Work to be completed
In the listing, determine how many lines contain "computer". The reply is that number alone.

Record excerpts
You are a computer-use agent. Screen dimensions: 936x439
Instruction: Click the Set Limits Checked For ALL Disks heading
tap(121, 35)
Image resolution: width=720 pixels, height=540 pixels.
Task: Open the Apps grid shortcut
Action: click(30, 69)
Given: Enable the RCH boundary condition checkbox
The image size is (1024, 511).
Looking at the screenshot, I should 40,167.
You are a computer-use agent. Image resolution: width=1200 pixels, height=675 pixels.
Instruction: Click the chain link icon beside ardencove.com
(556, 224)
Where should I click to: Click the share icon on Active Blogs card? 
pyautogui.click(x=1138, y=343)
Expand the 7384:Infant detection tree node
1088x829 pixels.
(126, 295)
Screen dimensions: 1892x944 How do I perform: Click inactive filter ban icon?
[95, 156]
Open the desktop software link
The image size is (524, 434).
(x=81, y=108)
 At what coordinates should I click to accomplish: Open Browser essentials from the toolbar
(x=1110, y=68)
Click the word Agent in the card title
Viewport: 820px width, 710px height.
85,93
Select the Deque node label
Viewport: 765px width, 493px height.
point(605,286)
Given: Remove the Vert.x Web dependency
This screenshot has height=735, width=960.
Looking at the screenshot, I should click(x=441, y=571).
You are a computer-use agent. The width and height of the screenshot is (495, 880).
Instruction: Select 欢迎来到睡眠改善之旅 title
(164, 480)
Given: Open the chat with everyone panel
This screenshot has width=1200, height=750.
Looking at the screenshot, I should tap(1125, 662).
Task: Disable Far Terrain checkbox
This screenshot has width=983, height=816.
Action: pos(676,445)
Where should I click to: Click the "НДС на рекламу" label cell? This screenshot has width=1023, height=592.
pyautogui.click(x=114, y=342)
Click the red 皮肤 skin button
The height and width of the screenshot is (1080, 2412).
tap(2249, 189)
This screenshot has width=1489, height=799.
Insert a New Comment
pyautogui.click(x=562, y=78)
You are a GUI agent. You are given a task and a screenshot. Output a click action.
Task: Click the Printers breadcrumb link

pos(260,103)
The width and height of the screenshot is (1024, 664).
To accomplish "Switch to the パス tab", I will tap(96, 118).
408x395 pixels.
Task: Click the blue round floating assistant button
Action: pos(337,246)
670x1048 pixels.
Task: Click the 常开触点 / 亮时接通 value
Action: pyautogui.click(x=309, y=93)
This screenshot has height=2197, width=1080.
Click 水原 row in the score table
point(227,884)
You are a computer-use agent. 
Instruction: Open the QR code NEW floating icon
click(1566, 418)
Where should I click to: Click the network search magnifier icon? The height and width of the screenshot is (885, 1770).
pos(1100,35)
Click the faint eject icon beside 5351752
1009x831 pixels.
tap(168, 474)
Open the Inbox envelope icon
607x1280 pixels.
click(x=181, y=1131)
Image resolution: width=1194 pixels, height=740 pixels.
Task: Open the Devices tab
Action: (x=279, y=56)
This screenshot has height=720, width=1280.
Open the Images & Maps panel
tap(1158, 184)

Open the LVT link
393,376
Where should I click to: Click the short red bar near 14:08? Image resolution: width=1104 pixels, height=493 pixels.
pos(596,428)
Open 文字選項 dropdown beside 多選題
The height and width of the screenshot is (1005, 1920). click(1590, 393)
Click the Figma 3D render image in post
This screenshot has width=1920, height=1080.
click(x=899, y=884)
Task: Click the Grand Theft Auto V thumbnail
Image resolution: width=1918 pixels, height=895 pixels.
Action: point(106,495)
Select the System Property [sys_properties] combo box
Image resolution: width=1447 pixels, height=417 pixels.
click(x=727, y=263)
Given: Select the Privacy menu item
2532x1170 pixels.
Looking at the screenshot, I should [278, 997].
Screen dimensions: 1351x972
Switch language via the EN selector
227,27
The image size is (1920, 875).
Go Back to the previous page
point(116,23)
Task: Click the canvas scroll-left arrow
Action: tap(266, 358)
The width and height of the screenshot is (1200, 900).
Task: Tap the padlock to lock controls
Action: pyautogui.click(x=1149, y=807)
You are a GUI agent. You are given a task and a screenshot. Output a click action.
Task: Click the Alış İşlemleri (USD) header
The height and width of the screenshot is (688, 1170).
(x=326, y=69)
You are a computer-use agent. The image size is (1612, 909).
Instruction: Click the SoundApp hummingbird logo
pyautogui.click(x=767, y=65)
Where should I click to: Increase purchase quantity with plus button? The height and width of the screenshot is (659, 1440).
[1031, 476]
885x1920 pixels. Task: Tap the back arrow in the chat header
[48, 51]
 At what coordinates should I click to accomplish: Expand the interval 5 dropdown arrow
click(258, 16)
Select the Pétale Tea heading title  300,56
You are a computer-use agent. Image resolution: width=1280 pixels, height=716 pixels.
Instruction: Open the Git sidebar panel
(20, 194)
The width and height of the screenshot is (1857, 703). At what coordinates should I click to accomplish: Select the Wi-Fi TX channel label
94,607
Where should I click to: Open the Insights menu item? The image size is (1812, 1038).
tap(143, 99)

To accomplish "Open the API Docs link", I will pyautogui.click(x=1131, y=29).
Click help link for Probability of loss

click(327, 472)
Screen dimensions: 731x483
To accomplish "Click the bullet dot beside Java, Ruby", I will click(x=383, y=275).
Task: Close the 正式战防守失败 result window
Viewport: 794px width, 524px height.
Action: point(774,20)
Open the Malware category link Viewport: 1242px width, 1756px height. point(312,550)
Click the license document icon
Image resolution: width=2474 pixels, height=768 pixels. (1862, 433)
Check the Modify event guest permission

Solution to the problem
6